━━━ RECORDS SUPPLIED ━━━

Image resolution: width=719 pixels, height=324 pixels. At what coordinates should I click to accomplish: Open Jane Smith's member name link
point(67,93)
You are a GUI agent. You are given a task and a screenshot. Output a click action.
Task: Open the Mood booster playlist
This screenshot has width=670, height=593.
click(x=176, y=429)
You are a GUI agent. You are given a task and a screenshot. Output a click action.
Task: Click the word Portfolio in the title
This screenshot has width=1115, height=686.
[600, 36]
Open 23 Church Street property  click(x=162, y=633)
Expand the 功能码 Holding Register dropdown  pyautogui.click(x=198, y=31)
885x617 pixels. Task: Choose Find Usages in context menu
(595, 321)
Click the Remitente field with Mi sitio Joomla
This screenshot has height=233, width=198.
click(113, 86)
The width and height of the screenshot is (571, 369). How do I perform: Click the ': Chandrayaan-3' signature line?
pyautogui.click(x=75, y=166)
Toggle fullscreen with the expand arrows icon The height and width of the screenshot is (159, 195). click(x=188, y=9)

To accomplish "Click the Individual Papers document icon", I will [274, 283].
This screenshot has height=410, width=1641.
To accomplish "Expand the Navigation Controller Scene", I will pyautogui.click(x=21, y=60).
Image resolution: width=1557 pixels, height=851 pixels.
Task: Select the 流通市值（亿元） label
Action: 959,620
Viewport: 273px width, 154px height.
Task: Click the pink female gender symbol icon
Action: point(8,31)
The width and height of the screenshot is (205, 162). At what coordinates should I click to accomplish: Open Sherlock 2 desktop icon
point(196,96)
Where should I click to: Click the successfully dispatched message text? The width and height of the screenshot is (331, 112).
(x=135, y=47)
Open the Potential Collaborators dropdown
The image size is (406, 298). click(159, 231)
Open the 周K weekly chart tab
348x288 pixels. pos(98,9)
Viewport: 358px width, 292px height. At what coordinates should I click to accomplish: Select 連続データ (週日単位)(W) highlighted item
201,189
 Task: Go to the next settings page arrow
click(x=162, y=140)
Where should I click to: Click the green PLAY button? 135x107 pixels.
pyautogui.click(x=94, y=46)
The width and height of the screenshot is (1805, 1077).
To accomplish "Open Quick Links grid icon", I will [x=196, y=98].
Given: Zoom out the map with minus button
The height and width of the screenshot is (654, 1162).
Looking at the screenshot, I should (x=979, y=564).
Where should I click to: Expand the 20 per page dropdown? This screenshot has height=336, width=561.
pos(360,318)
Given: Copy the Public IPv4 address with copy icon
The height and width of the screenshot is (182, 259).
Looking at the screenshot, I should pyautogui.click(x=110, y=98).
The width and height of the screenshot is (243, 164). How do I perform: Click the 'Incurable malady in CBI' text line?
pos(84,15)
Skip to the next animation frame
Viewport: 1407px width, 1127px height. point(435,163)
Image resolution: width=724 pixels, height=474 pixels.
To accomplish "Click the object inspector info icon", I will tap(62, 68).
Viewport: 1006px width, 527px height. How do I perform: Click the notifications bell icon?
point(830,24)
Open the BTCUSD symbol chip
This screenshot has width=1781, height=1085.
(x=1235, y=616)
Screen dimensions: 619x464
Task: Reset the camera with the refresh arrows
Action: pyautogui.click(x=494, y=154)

━━━

## REQUIREMENTS:
Convert the items from the line with "This screenshot has height=410, width=1641." up to and including the line with "(x=135, y=47)" into a JSON list of strings, one string per line, leaving out blank lines.

## COMPLETE RESPONSE:
[
  "This screenshot has height=410, width=1641.",
  "To accomplish \"Expand the Navigation Controller Scene\", I will pyautogui.click(x=21, y=60).",
  "Image resolution: width=1557 pixels, height=851 pixels.",
  "Task: Select the 流通市值（亿元） label",
  "Action: 959,620",
  "Viewport: 273px width, 154px height.",
  "Task: Click the pink female gender symbol icon",
  "Action: point(8,31)",
  "The width and height of the screenshot is (205, 162). At what coordinates should I click to accomplish: Open Sherlock 2 desktop icon",
  "point(196,96)",
  "Where should I click to: Click the successfully dispatched message text? The width and height of the screenshot is (331, 112).",
  "(x=135, y=47)"
]